Blacklisted by History

2007 book by M. Stanton Evans From Wikipedia, the free encyclopedia

Blacklisted by History: The Untold Story of Senator Joe McCarthy and His Fight Against America's Enemies is a 2007 book by author M. Stanton Evans, who argues that Joseph McCarthy was proper in making accusations of disloyalty, subversion, or treason within the US State Department and the US Army, showing proper regard for evidence (during a period in the late 1940s and 1950s known as McCarthyism or the second Red Scare).

LanguageEnglish
GenreNon-fiction
Quick facts Author, Language ...
Blacklisted by History: The Untold Story of Senator Joe McCarthy and His Fight Against America's Enemies
AuthorM. Stanton Evans
LanguageEnglish
SubjectJoseph McCarthy
GenreNon-fiction
Publication date
2007
ISBN9781400081066
Close

Summary

The book's premise is that a vast Soviet conspiracy infiltrated the Roosevelt and Truman administrations to create a foreign policy that advanced the spread of world Communism, including the Soviet takeover of Eastern Europe and the fall of Nationalist China, which McCarthy exposed, only to have his efforts undermined by political opponents with a vested interest in allowing the conspiracy to continue.[1][2]

Reviews

Ronald Radosh, a historian and expert on the Cold War spies Julius and Ethel Rosenberg, states that "rather than a biography, Evans has written a defense counsel's brief for his client, whom he seeks to defend against all the slanders made about McCarthy by his political enemies." He praises Evans' "extensive research", and his exposure of the political agendas of McCarthy's main opponents and their unwillingness to look more closely into Soviet penetration. He also commends Evans for correcting the view that all of McCarthy's "victims" were innocent. Radosh severely criticizes McCarthy's failure to distinguish between communists and anti-communist "liberals", and between those expressing communist or pro-communist views and those working as Soviet agents, and criticizes Evans for glossing over this. Radosh concludes

Evans’s book falls far short of what it might have done to correct the record about the era. His own exaggerations and unwarranted leaps parallel those made by McCarthy.
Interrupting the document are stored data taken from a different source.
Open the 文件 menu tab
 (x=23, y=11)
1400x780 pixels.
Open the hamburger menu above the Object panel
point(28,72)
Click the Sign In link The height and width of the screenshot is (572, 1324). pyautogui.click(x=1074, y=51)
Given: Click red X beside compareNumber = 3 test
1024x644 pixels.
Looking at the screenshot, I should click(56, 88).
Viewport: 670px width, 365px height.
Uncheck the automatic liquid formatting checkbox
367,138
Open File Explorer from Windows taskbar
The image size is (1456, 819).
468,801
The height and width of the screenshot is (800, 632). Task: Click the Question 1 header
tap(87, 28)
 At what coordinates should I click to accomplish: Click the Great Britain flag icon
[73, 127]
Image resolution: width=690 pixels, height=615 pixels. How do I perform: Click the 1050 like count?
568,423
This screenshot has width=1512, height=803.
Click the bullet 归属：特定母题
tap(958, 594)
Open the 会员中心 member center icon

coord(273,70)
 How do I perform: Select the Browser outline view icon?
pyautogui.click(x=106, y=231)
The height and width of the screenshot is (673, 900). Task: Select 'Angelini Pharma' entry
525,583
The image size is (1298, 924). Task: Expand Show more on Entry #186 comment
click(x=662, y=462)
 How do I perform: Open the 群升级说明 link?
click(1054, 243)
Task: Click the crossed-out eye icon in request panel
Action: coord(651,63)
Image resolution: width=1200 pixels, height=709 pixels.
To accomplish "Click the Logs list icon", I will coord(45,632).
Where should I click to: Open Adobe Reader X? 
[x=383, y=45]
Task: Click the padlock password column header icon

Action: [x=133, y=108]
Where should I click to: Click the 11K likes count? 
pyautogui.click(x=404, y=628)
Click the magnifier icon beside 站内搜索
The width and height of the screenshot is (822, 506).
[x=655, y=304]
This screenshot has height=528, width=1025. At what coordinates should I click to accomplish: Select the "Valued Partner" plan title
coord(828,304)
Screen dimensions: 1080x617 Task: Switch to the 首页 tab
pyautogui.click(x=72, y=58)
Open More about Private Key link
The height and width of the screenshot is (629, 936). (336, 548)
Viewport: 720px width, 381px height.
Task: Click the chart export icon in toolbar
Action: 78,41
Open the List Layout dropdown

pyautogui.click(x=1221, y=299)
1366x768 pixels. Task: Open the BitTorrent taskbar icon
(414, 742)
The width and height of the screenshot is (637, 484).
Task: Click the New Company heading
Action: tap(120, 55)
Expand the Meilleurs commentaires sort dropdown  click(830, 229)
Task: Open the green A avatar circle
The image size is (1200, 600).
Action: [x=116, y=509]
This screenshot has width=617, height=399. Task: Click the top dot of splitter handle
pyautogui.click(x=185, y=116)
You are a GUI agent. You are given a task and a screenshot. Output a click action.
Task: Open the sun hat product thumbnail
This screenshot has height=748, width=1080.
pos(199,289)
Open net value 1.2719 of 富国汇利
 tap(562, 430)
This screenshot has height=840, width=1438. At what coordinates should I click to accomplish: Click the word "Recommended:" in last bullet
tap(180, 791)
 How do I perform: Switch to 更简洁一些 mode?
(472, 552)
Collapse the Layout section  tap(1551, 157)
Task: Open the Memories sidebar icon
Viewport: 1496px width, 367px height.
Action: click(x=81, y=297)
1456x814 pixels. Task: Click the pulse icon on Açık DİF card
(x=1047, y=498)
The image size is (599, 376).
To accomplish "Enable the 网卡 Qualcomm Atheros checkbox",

It is unlikely that his hope to change history’s verdict will become a reality as a result of the publication of this book.

[citation needed]

Reviewing the book for The New York Times, American historian David Oshinsky, who also wrote a book on McCarthy in 1983, was harshly critical, calling Evans' primary thesis a "remarkable fantasy," asserting that Evans has uncovered no fresh evidence and arguing that the evidence supports the view that communist spy networks in the United States had largely been dismantled by the time McCarthy started his campaign and that McCarthy was "a bit player in the battle against Communist subversion, a latecomer who turned a vital crusade into a political mud bath... The fiercely negative judgments of those who lived through the McCarthy era are widely accepted today for good reason: they ring true."[1]

Kirkus Reviews called the book "[a] revisionist biography", which, although a "detailed account", is "marred by ideological blinders" and fit "[f]or true believers only",[2] Publishers Weekly described Evans as "given to conspiracy thinking"[3] and Reason magazine described the book as "revisionist" and "a breathless defense of McCarthy."[4]